In Matter of 330 West 37th Street, Inc., v. McGoldrick (281 N. Y. 132) an owner of real estate submetering and selling electric current to its tenants was held not to be a utility under the then existing New York city utility excise tax, the law involved in these proceedings, although the statute there expressly imposed a tax upon the sale of electricity or electric service. The court said: “ The law, read as a whole, is quite evidently intended to apply to those engaged publicly in the business of distributing the named commodities or furnishing the named services.”

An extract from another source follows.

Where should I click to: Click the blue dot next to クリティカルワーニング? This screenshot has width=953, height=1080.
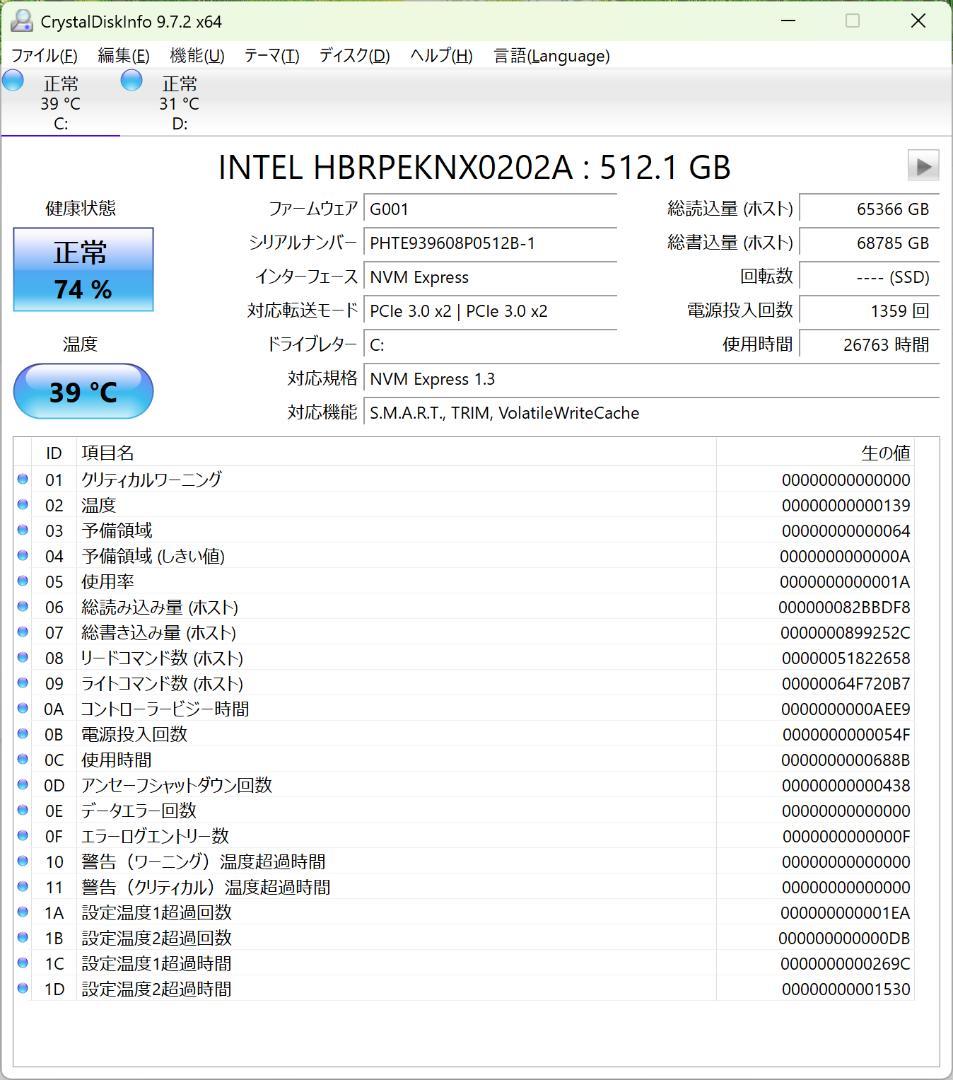click(22, 479)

*520We think the reasoning of the above cited cases is persuasive in petitioner’s favor. In enacting the sales tax and the excise utility tax, we think the legislative intent was to tax telegraphic services as such are ordinarily understood. Obviously, petitioner was not selling telephone or telegraphic service as such is ordinarily understood. It installs and operates electric alarm systems on its customers’ premises for the sole purpose of affording protection of the premises.

Finally, if there were any doubt, that doubt should be resolved in favor of petitioner, the taxpayer. Tax statutes “ in case of doubt * * * are construed most strongly against the Government, and in favor of the citizen.” (Gould v. Gould, 245 U. S. 151, 153; Matter of Vanderbilt, 281 N. Y. 297, 313.) “The government takes nothing except what is given by the clear import of the words used, and a well-founded doubt as to the meaning of the act defeats the tax.” (People ex rel. Mutual Trust Co. v. Miller, 177 N. Y. 51, 57.)

Petitioner in this proceeding expressly states it wishes to raise for review only the question of the taxability of receipts from its burglar alarm service and hence does not here urge the invalidity of the tax as imposed on certain other relatively small items.

The determinations of the comptroller so far as sought to be reviewed herein should be annulled, with fifty dollars costs and disbursements to the petitioner.

Martin, P. J., O’Malley, Townley and Cohn, JJ., concur.

Determinations of the respondent unanimously annulled, with fifty dollars costs and disbursements to the petitioner.